Next week, the Supreme Court will devote six hours over three days to hearing challenges to the Patient Protection and Affordable Care Act, a k a ObamaCare.
The last time the court spent this much time hearing arguments in a case was in 1966, when it devoted six hours to the case establishing a defendant’s Miranda rights and seven hours to the case that upheld the Voting Rights Act. This decision is likely to be just as momentous.
That’s because this case isn’t really about health‐care reform. Rather, it’s about government power and the fundamental relationship between government and the people.
The court will hear four separate but related arguments, but all the issues boil down to a simple but important question: Do we have a government of limited, enumerated powers or a government of unbridled power, with the authority to control and direct every aspect of our lives?
In defending the health‐care law, the Obama administration relies on two constitutional provisions to justify its claim of federal power. The first is the Commerce Clause, which grants Congress the power to “to regulate commerce… among the several states.” This is supposed to justify ObamaCare’s mandating that each of us buy insurance (the “individual mandate”).
How does a decision not to buy something constitute commerce?
Well, since the New Deal era, the courts have expanded the definition of commerce to include any “activity” that has a “substantial economic effect on interstate commerce.” Thus the high court has held that such things as growing wheat to feed to your cattle (Wickard v. Philburn) or distributing medical marijuana (Gonzalez v. Raich) can be regulated as interstate commerce.
But both growing wheat and giving away pot involve doing something. The Obama administration is seeking to extend Congress’s power to inactivity. Congress would not only have the power to regulate how you do something or to prohibit you from doing it, Congress now could require you to do something.
In a bit of Orwellian logic, the administration argues that by not doing something, you actually are doing something.
As a lower‐court judge wrote in upholding the mandate, choosing not to do something is “mental activity,” and is therefore subject to regulation. Thus, government essentially is asserting its authority over every thought in your head.
The crucial concern here is what lawyers call a “limiting principle.” If the court upholds the government’s power to force you to buy health insurance, is there any limit to this power? Is there anything the government can’t require you to do?
So far, the administration hasn’t found anything that lies outside their reach.
Deputy Assistant Attorney General Beth Brinkmann, arguing this case before a lower court, was asked whether a federal law requiring Americans to eat broccoli would be constitutional.
“It depends,” she replied, but said she could envision cases in which it would be.
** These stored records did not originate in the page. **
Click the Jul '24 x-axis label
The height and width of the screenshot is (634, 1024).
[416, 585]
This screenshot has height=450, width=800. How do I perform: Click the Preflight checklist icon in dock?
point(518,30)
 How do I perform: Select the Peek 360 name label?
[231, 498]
Likewise, she thought that a law requiring people to buy cars from General Motors to keep it in business might well be constitutional.
If the court buys into the administration’s reasoning, we probably still wouldn’t have to worry about the broccoli police anytime soon — but there would be little constitutional protection from Washington’s regulation of anything you do… or don’t do.
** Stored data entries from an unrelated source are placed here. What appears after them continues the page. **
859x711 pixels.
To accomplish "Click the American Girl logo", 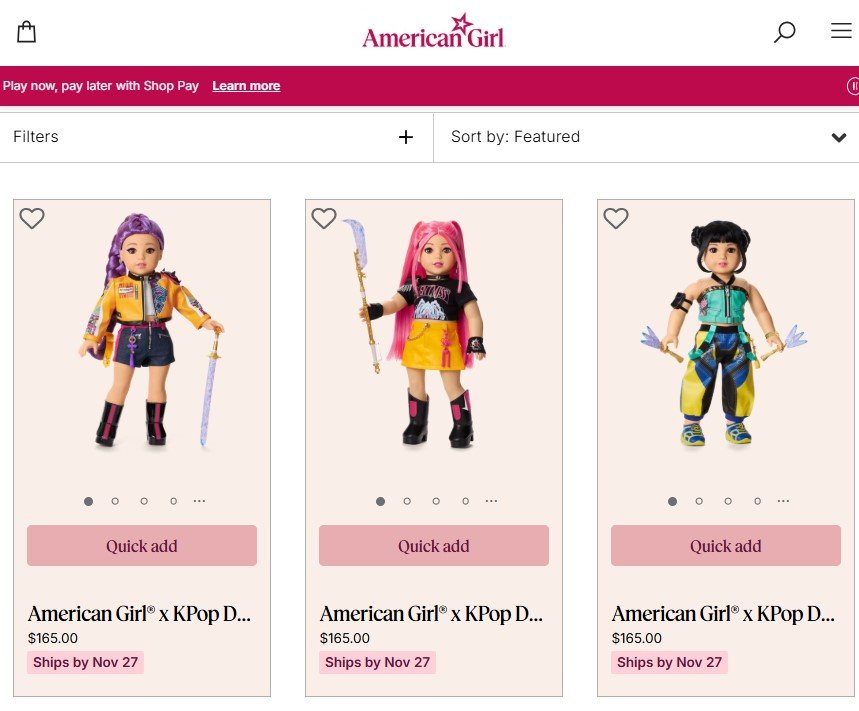I will 433,32.
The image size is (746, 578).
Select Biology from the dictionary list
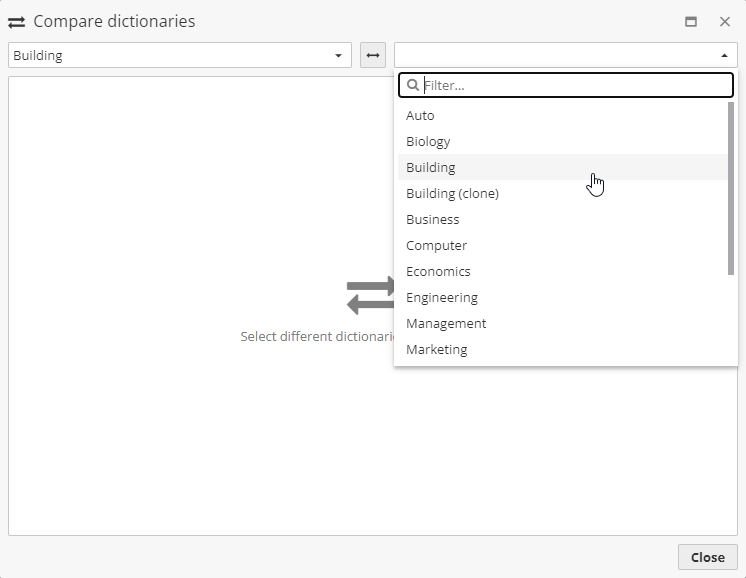(428, 142)
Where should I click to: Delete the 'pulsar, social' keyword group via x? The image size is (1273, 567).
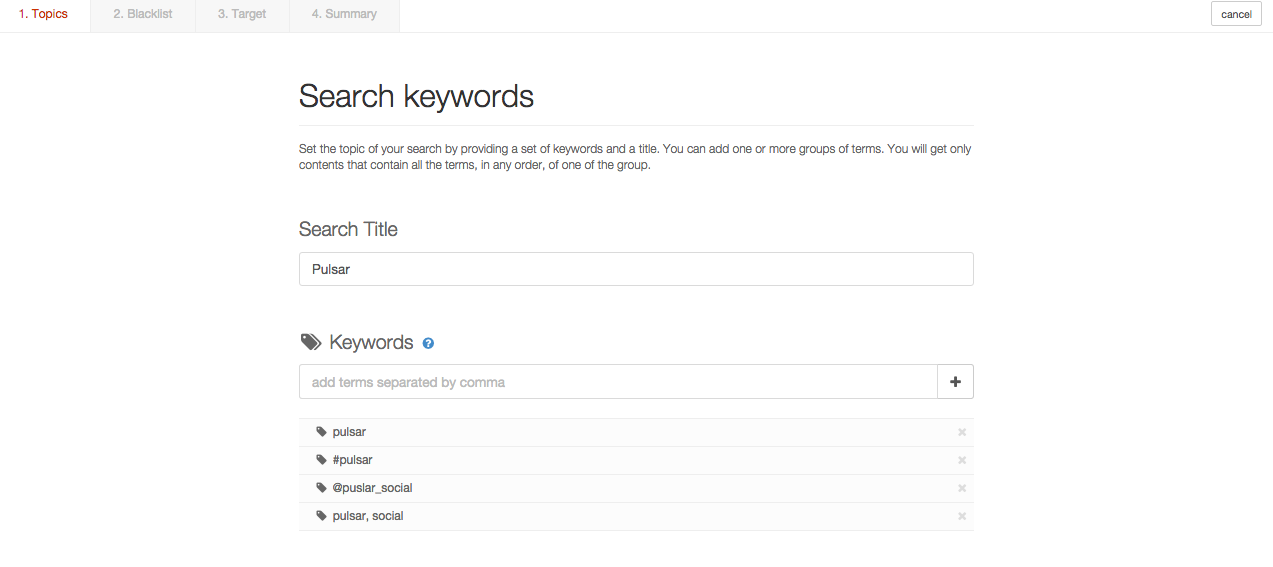point(962,516)
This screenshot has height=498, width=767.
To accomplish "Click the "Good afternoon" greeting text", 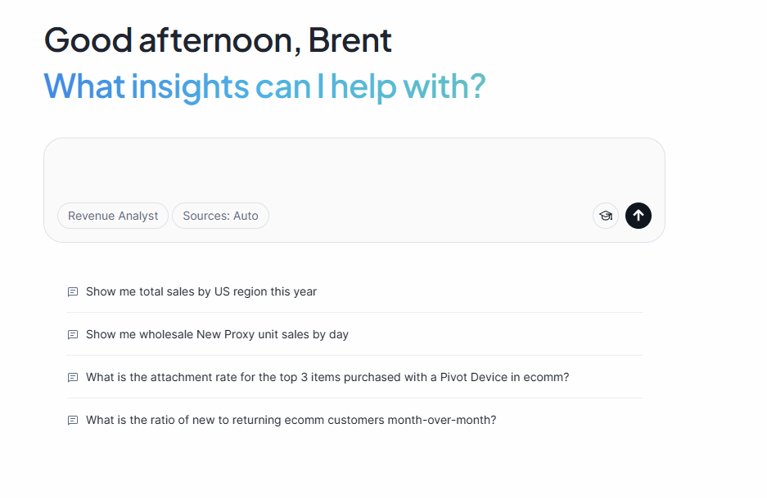I will tap(171, 41).
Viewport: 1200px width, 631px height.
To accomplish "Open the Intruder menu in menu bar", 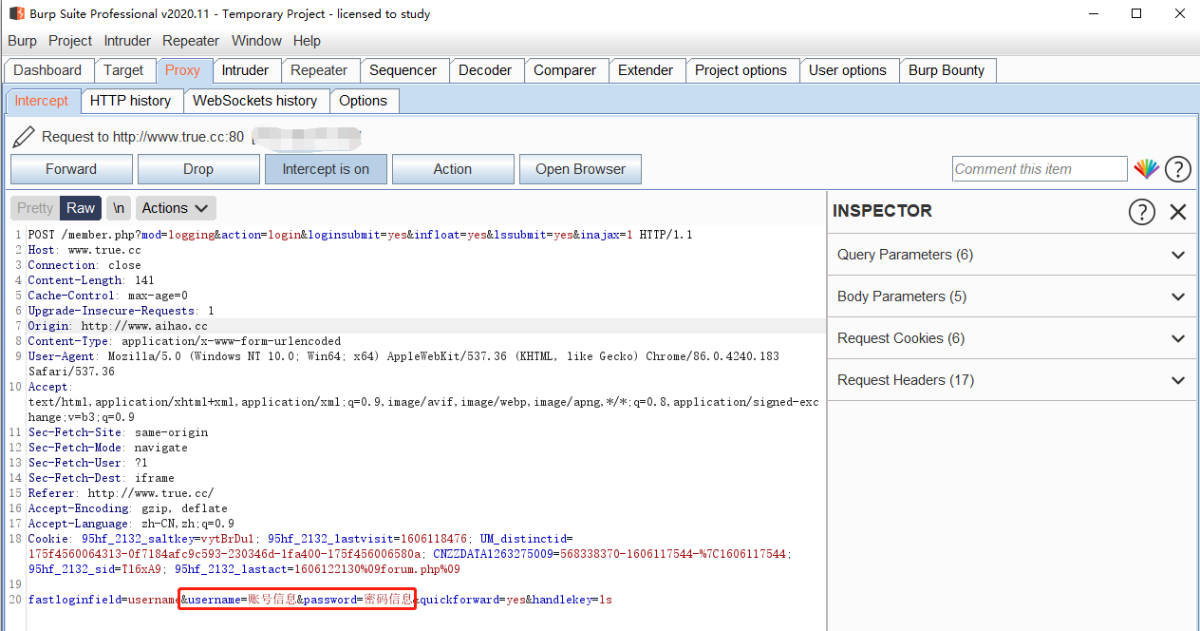I will click(127, 41).
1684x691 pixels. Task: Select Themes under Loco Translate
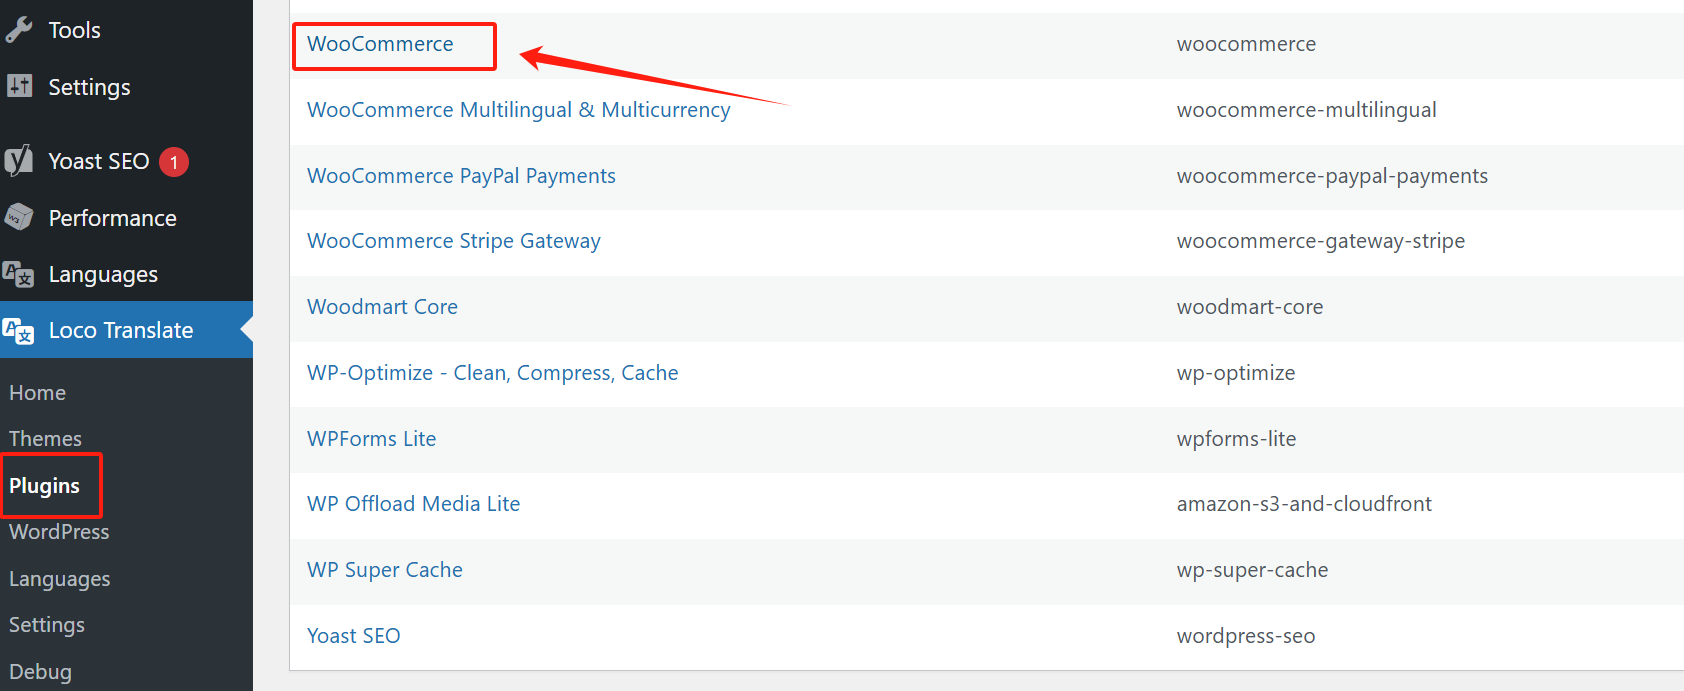[46, 439]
The administration also cites the Constitution’s Necessary and Proper Clause, which grants Congress authority “To make all Laws which shall be necessary and proper for carrying into Execution [its constitutional powers].”
The argument here is that health care is an important problem facing this country, and the administration’s preferred remedy for that problem can’t be carried out without the individual mandate. The mandate, therefore, is a “necessary and proper” way to accomplish its larger goals.
Again, this would open the door to unlimited government power. If the government has the authority to enact any law it deems necessary to doing whatever it wants to do, the Constitution essentially becomes meaningless.
As the 11th Circuit Court wrote when it ruled that the mandate was unconstitutional, “We have not found any generally applicable, judicially enforceable limiting principle that would permit us to uphold the mandate without obliterating the boundaries inherent in the system of enumerated congressional powers.”